Copie na íntegra o texto sobre as cartas de amor proibidas entre soldados da Segunda Guerra Mundial, sem mudar uma só palavra.

==== FONTE ====

A história das cartas de amor proibidas entre soldados da II Guerra Mundial

Gilbert Bradley e a história das cartas de amor proibidas entre soldados da II Guerra Mundial.

Enquanto tinha o seu treino militar durante a Segunda Guerra Mundial, Gilbert Bradley estava apaixonado. Ele trocou centenas de cartas com sua cara-metade – que apenas assinou com o inicial “G”. Mas passados 70 anos descobriu-se que “G” representava Gordon e Gilbert estava secretamente apaixonado por um homem. Esta é a história das cartas de amor proibidas.

Na época, não apenas a homossexualidade era ilegal, como as pessoas nas forças armadas podiam ser executadas se apanhadas em envolvimentos homossexuais. As cartas, que surgiram após a morte de Bradley em 2008, são, portanto, incomuns e lançam uma importante luz sobre as relações homossexuais durante a guerra.

==== LINHAS ====

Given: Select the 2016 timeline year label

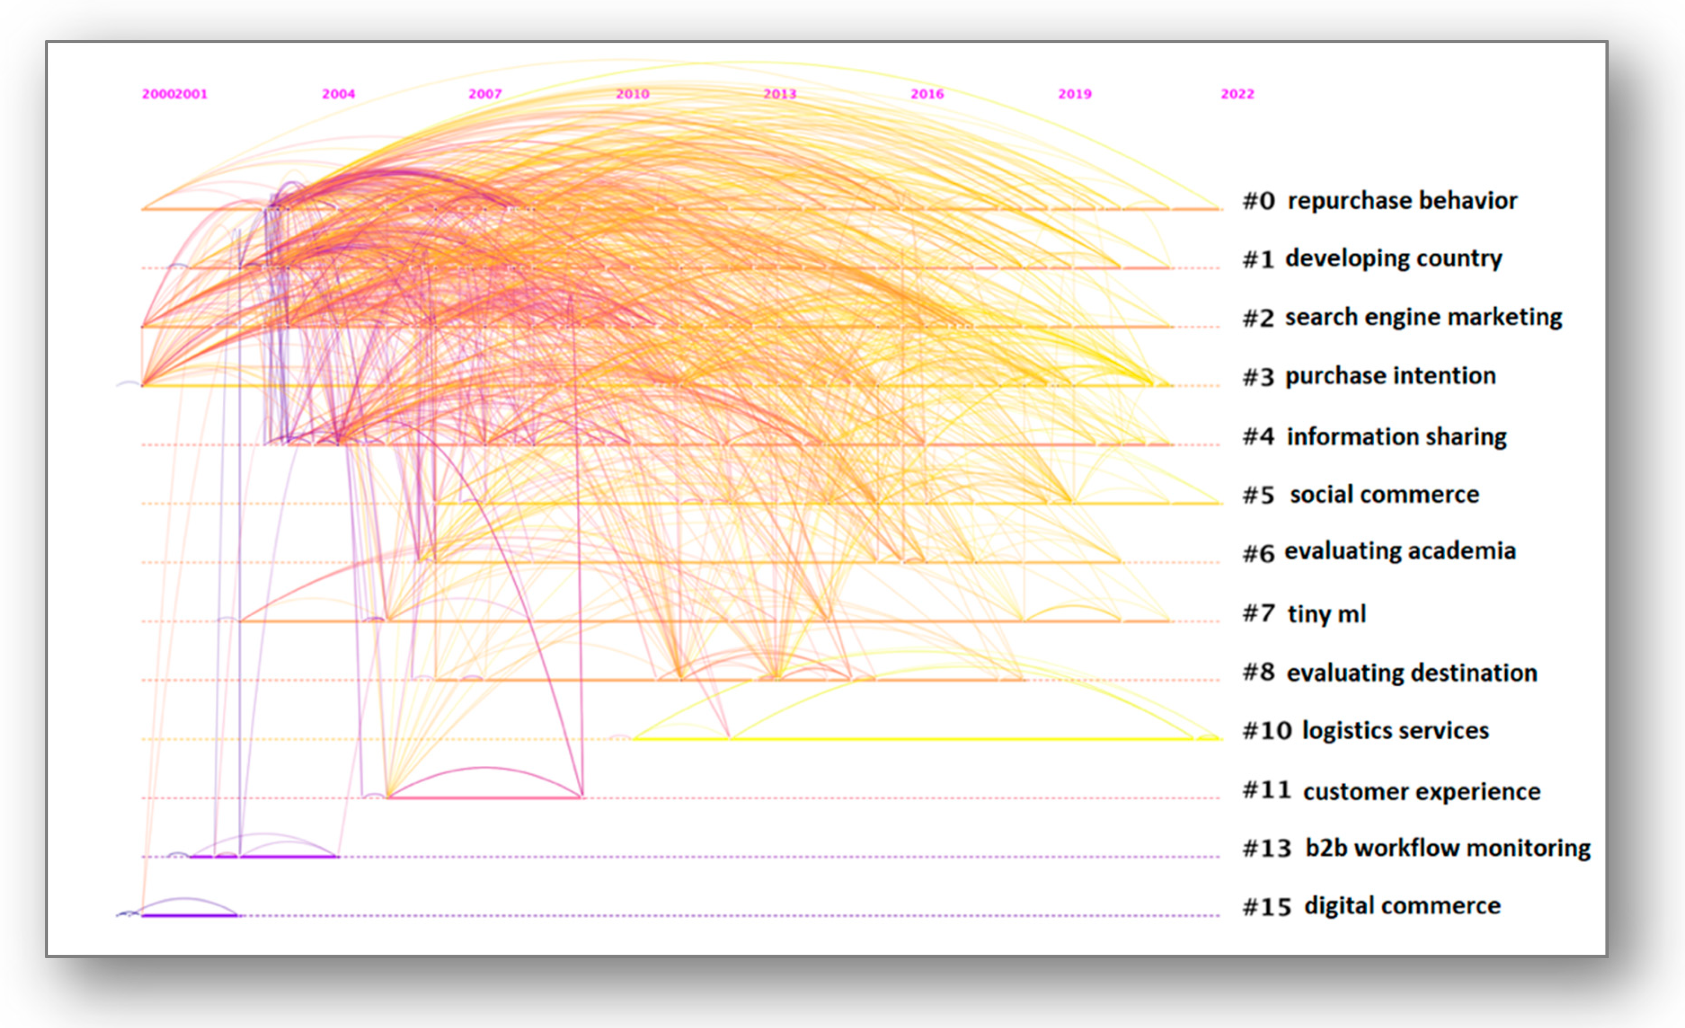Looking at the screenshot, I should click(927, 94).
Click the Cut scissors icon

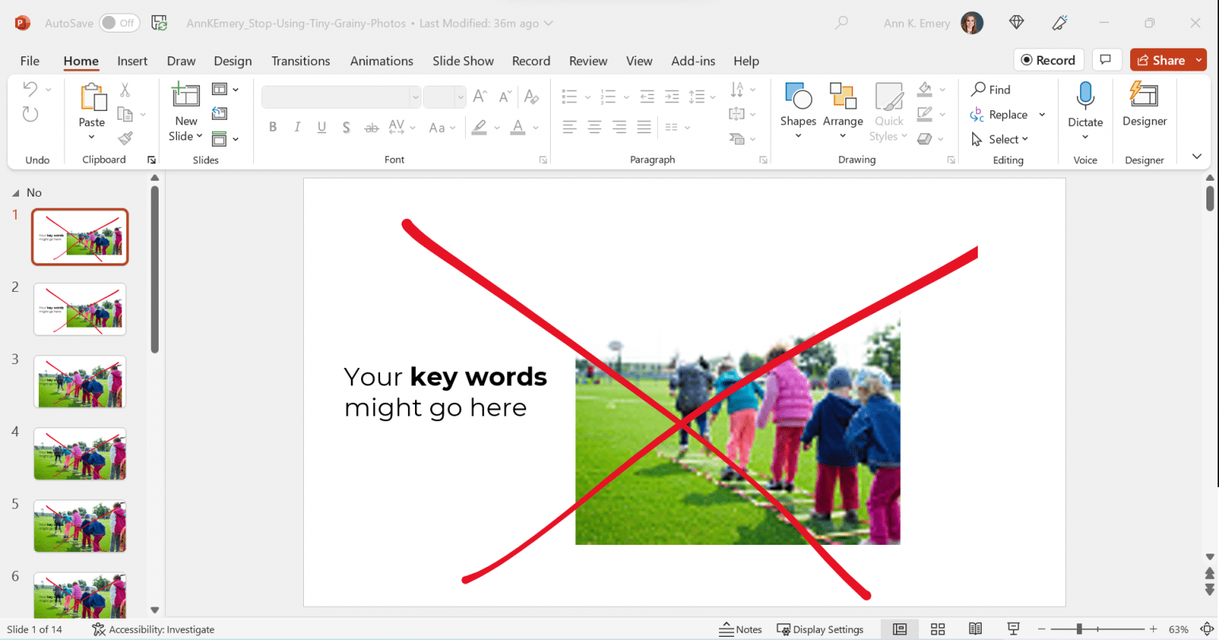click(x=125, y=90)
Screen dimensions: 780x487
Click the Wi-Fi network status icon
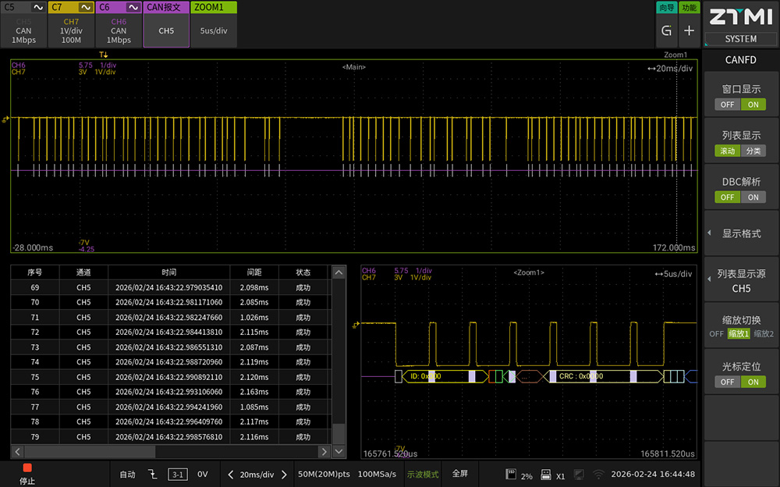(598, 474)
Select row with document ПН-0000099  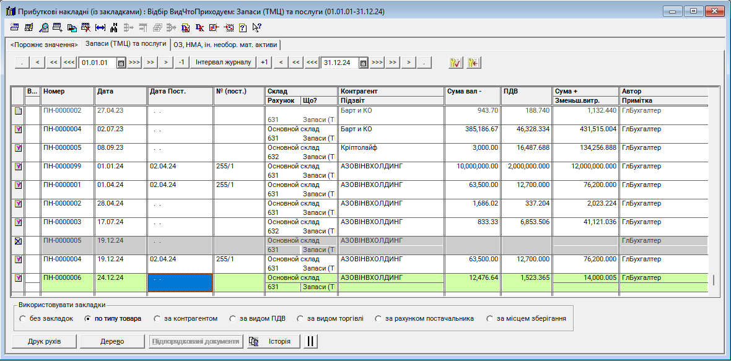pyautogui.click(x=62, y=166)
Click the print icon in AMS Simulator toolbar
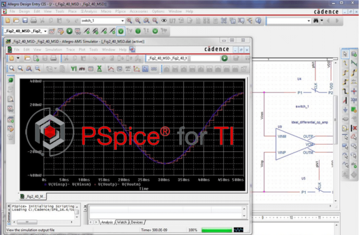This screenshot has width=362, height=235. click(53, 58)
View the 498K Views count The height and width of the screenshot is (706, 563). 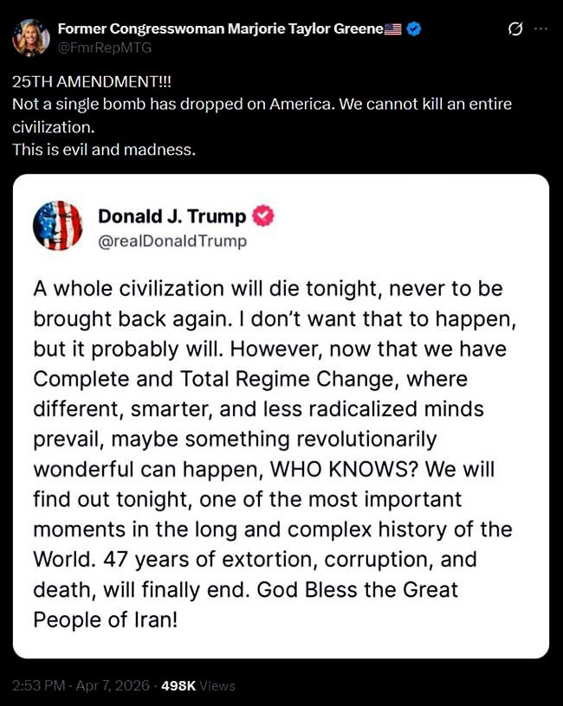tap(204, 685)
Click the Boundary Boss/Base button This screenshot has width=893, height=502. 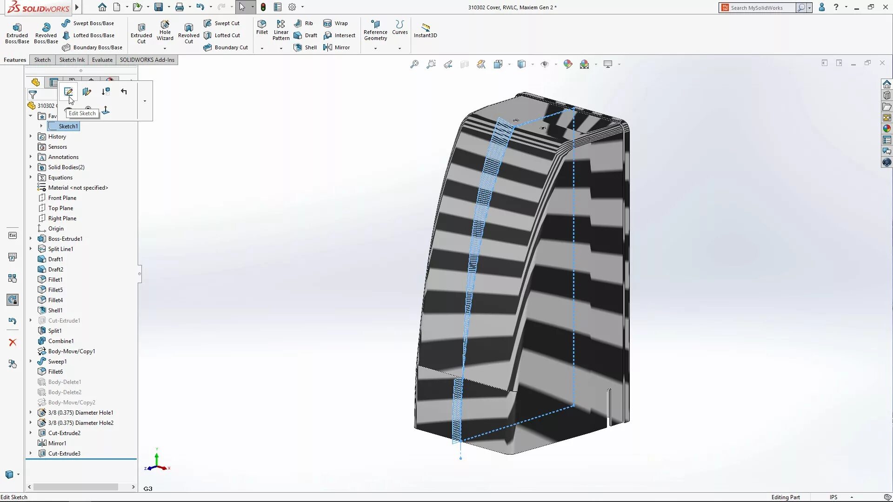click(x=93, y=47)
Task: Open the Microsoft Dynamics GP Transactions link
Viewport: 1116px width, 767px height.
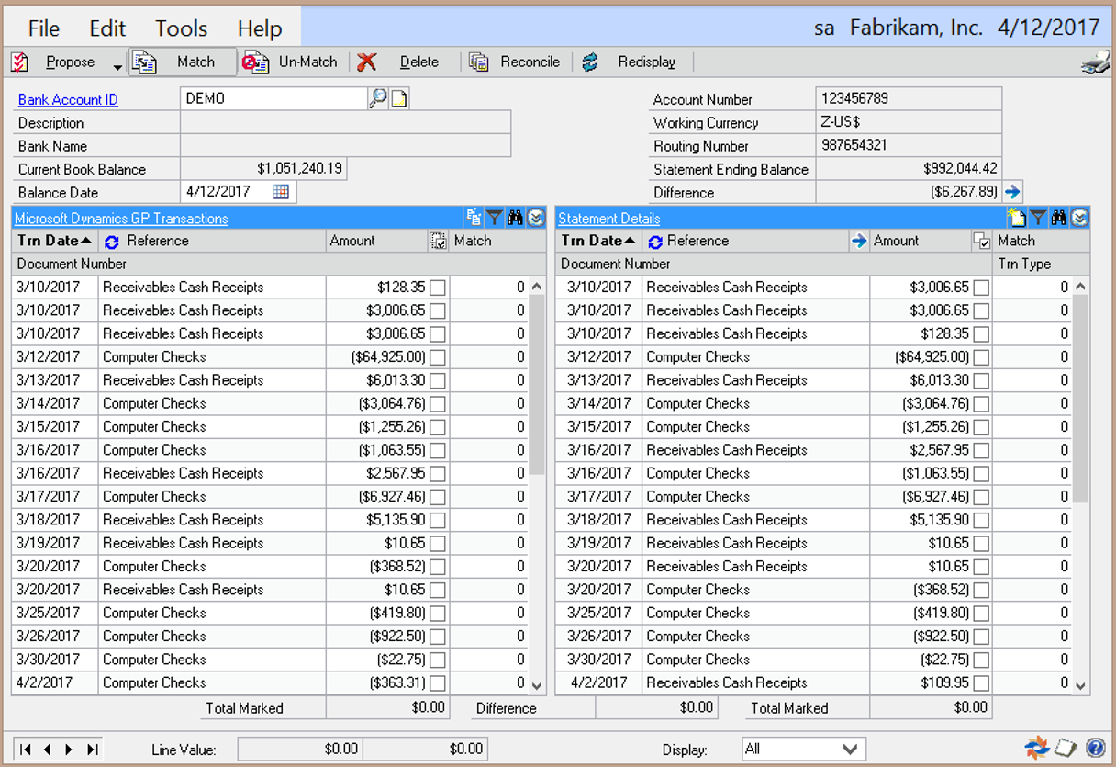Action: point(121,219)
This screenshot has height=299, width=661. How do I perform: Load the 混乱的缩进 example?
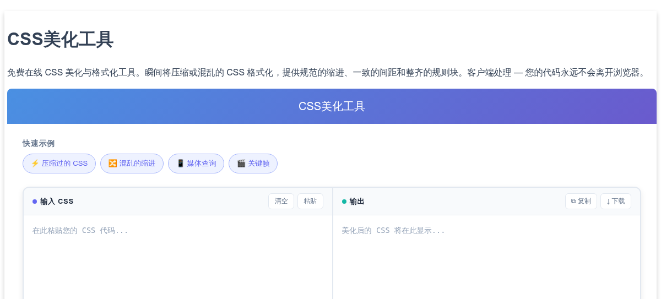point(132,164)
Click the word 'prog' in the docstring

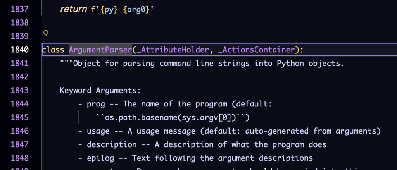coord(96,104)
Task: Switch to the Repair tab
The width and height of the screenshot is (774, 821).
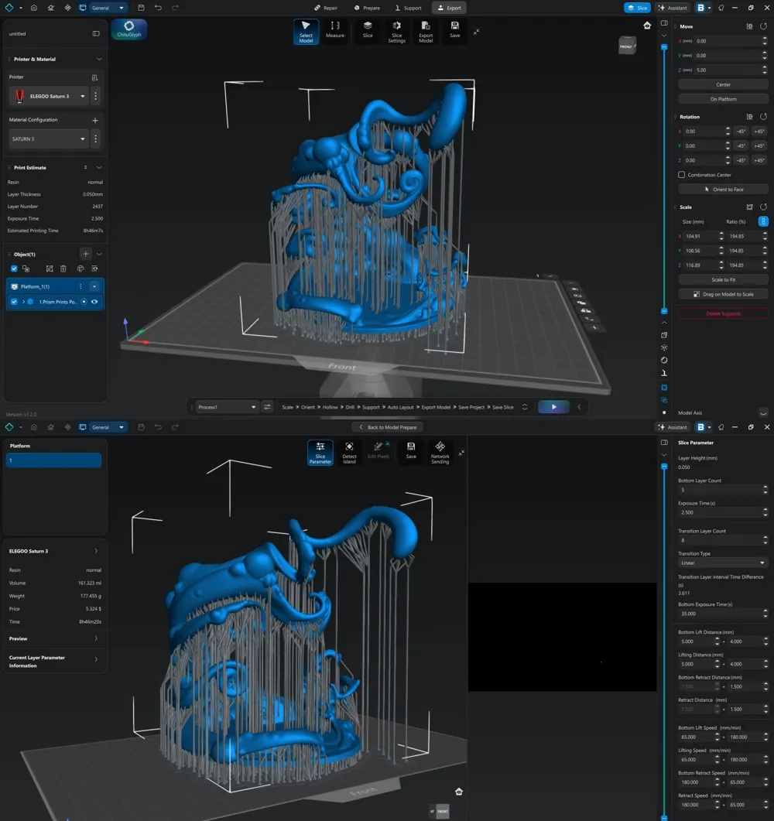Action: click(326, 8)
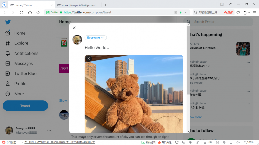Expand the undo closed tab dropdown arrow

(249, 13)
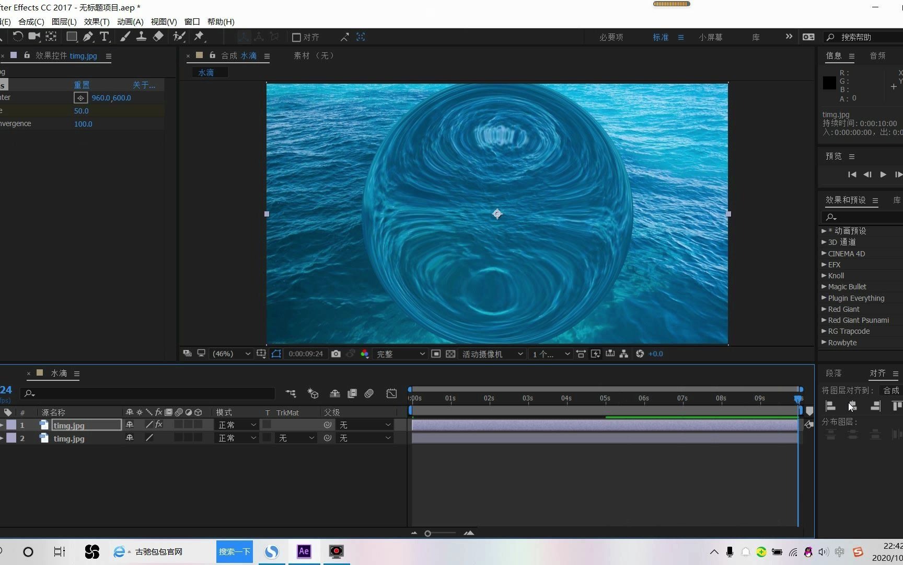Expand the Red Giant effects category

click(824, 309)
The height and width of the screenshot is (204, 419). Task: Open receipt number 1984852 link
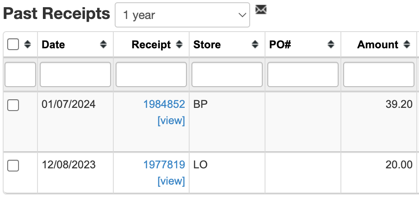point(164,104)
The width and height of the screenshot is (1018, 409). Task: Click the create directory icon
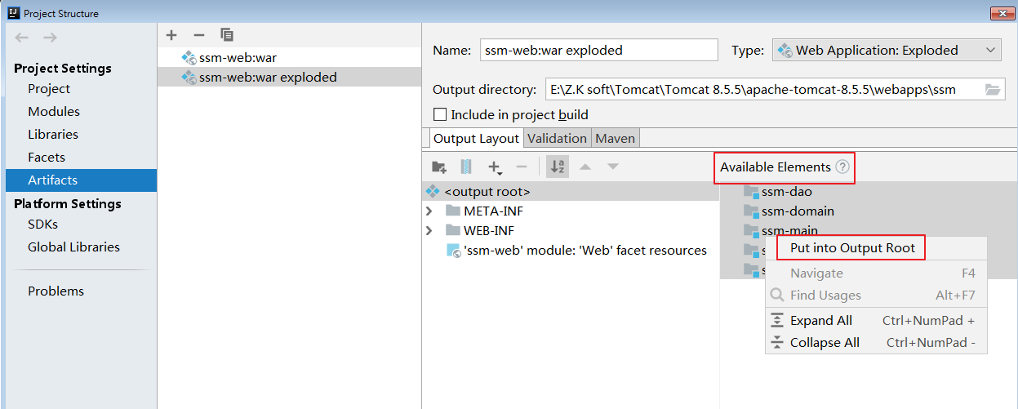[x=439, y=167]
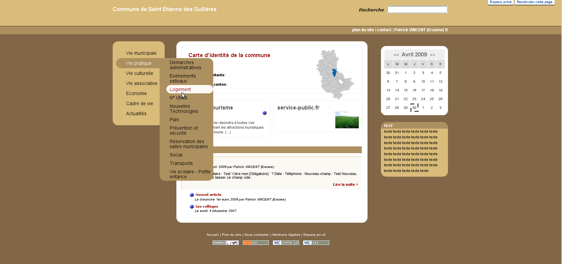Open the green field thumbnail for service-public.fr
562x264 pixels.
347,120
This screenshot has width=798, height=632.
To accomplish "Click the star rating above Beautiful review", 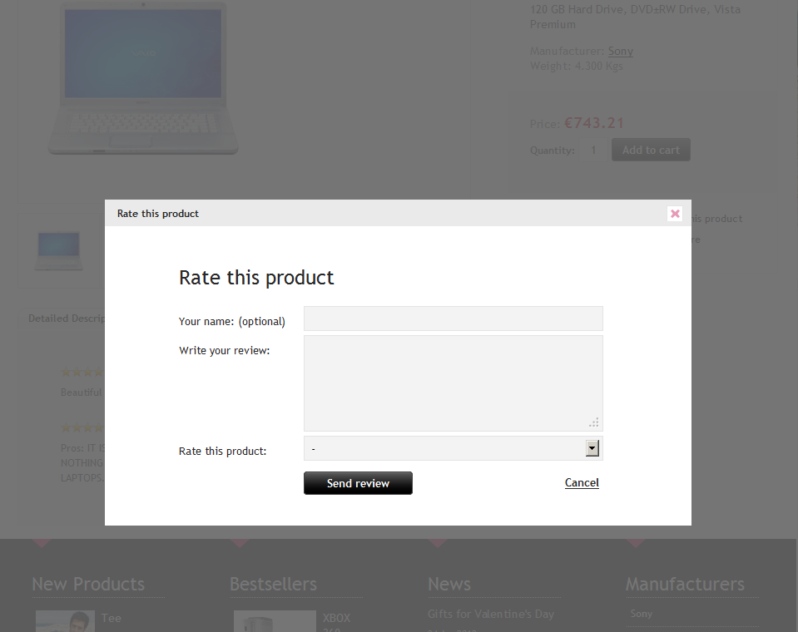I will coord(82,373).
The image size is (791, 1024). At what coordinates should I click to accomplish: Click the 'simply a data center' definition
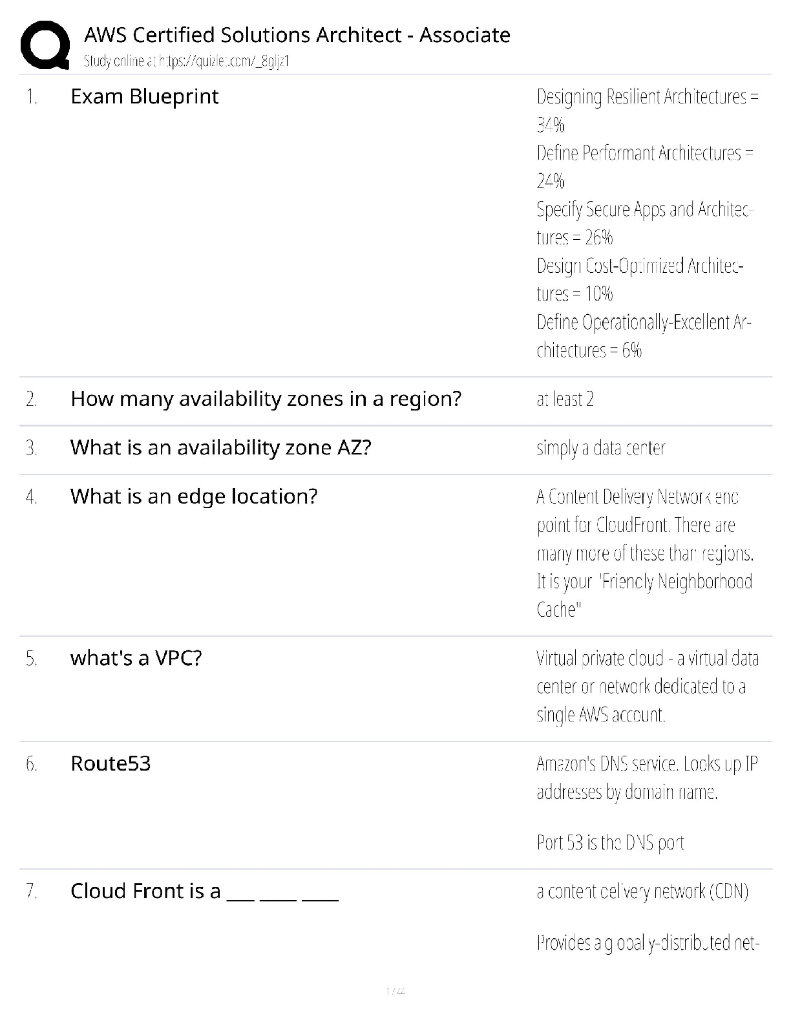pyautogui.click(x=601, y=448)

====

**RESPOSTA:**
A história das cartas de amor proibidas entre soldados da II Guerra Mundial

Gilbert Bradley e a história das cartas de amor proibidas entre soldados da II Guerra Mundial.

Enquanto tinha o seu treino militar durante a Segunda Guerra Mundial, Gilbert Bradley estava apaixonado. Ele trocou centenas de cartas com sua cara-metade – que apenas assinou com o inicial “G”. Mas passados 70 anos descobriu-se que “G” representava Gordon e Gilbert estava secretamente apaixonado por um homem. Esta é a história das cartas de amor proibidas.

Na época, não apenas a homossexualidade era ilegal, como as pessoas nas forças armadas podiam ser executadas se apanhadas em envolvimentos homossexuais. As cartas, que surgiram após a morte de Bradley em 2008, são, portanto, incomuns e lançam uma importante luz sobre as relações homossexuais durante a guerra.